(Collected data)

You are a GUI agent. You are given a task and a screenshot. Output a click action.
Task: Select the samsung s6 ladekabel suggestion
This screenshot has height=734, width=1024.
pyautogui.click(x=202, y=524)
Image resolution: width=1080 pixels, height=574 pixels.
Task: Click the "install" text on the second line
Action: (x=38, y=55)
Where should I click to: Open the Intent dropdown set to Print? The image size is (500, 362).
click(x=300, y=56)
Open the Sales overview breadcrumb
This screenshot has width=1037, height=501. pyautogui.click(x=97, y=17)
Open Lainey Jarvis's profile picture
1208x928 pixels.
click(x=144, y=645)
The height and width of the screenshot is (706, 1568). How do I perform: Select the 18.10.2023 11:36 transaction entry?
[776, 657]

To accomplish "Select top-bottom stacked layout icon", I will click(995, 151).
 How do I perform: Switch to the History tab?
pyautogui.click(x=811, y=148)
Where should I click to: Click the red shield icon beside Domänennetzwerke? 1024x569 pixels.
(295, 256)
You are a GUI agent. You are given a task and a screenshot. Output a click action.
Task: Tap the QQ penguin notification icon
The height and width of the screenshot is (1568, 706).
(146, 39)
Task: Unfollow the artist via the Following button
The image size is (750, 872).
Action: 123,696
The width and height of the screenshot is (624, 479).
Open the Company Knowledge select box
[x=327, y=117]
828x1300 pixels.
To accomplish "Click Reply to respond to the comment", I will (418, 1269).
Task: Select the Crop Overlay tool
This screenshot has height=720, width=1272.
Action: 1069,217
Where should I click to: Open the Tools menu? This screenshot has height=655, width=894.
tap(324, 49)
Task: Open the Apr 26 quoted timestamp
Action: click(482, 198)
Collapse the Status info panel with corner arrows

§ What you are asked to do:
Find the line with "The width and" in the entries above. Retype it and each line after it, exactly, through the line with "Task: Select the Crop Overlay tool", and stop there.

§ Response area:
The width and height of the screenshot is (624, 479).
Open the Company Knowledge select box
[x=327, y=117]
828x1300 pixels.
To accomplish "Click Reply to respond to the comment", I will (418, 1269).
Task: Select the Crop Overlay tool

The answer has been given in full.